É falta de imaginação dizer isto num disco repleto de metáforas e imagens cósmicas, com canções com nomes como “Andromeda”, mas pelo menos ficamos dentro do tema: Titanic Rising era uma galáxia inteira, sempre em expansão, canções de seis minutos com várias canções lá dentro, depressões que desabrochavam em euforia, as cores todas a afundar num buraco negro, os mais sumptuosos arranjos, pop, psicadelismo e um armazém cheio de sintetizadores vintage a responder à pergunta “até onde se pode levar esta canção?”, tema após tema. Era um disco de criança que durante anos só brincou com um pião e um dia deu por si numa loja de legos, atirou para o lixo os livrinhos com indicações de montagem e descobriu que tinha um talento desmesurado para encaixar peças que supostamente não deviam encaixar.

[“Grapevine”:]

Dar seguimento a discos assim é um problema suficiente para causar ansiedade ao mais sereno dos humanos: como é que se consegue ser mais imaginativo do que a vez em que se se foi mais imaginativo do que nunca? Como é que se inventam melodias com curvas mais sinuosas depois de se ter criado uma dezena de melodias que podiam ter servido de traçado ao mais inusitado dos rallies? Como é que ganhamos a nós próprios depois de termos dado o nosso melhor?

A solução para este tipo de problemas, não raro, é olhar de outro ângulo – em vez de tentar bater o feito anterior, mudar de campeonato. Para quê tentar fazer melhor bacalhau do que o do Natal passado quando podemos simplesmente comer polvo? Para quê tentar bater a Natalie Laura Mering de 2019 no jogo que a Natalie Laura Mering jogava quando há uma Natalie Laura Mering de 2022, novinha em folha?

Ao desvario de Titanic Rising, Mering contrapõe agora canções calmas, quase baladas – no sentido em que as canções de Joni Mitchell e de Laura Nyro eram baladas, mesmo sendo canções complexas e repletas de melodias inesperadas e de ângulos agudos. Partindo quase sempre do piano (embora a guitarra surja, ocasionalmente, como principal instrumento rítmico), Mering baixou a velocidade e olhou para dentro, sem se esquecer de adornar as canções quando a oportunidade surgisse.

Não é propriamente um regresso ao passado, porque a voz está mais próxima da naturalidade de Titanic Rising do que The Innocents, embora tematicamente se aproxime desse universo; mas também não é uma recusa completa de Titanic Rising, porque os arranjos continuam a conferir a estas canções (calmas e lentas, na essência) uma grandiosidade que não lhes adivinhamos ao início.

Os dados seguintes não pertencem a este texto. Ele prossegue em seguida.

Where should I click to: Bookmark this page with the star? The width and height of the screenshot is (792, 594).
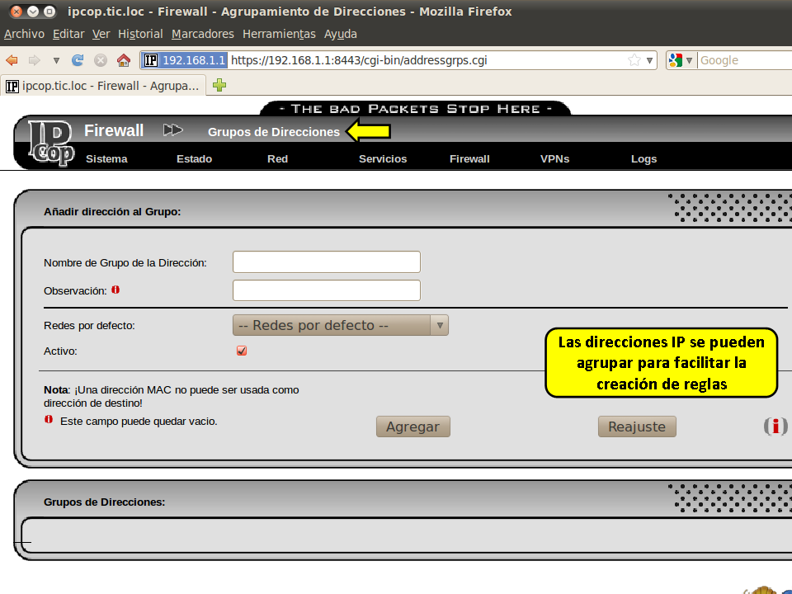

[ouça “And in the Darkness, Hearts Aglow” na íntegra através do YouTube:]

Qualquer exemplo serviria para justificar os parágrafos anterior, mas peguemos em “Grapevine”, que começa lenta, só guitarra acústica e voz, e vai adicionando sinos, cordas e até o que parece ser uma flauta sintetizada no refrão; ou na magnífica “Hearts Aglow”, que parte de uma melodia simples e lindíssima de órgão e vai devagar e devagarinho antes de acrescentar elementos que não esperamos (ou cujo efeito não antecipamos), como um estalar de dedos ou simples coros, que fazem sobressair as melodias lindíssimas – em particular a conjugação do que parece ser um cravo com o estalar dos dedos.

Isto nota-se logo em “It’s not just me, it’s everybody”, a abertura, canção clássica ao piano, quase sibilada e tão subtil nas suas variações melódicas que às primeiras escutas quase a desmerecemos; nota-se em “Children of the empire”, também ao piano, depois dedilhado de guitarra, cordas, magníficas cordas, sinos, e no refrão uma pausa, coros e (de novo) estalar de dedos, e ainda mais coros a seguir.

Nenhum destes elementos, nenhum destes arranjos é exagerado, não sentimos – como em Titanic Rising – que o universo vai expandir a uma velocidade brutal – os arranjos estão lá para sublinhar o que já lá estava, para realçar uma emoção, para nos situar de forma mais precisa na geografia emocional da canção. E a isto, a esta precisão no uso da caixa de ferramentas, chamamos – à falta de melhor expressão – talento.

Tal como Joni Mitchell, ou Laura Nyro ou Judee Sill antes dela, Mering fez um disco virado para dentro, que não chama a atenção para si mesmo e nos obriga a parar para ouvir com atenção – um disco de come down, de ressaca, de dor de cabeça depois da festa da noite anterior, de reflexão. É um disco de queda, mas a boa notícia é que as quedas de Mering são melhores que as subidas do resto da humanidade.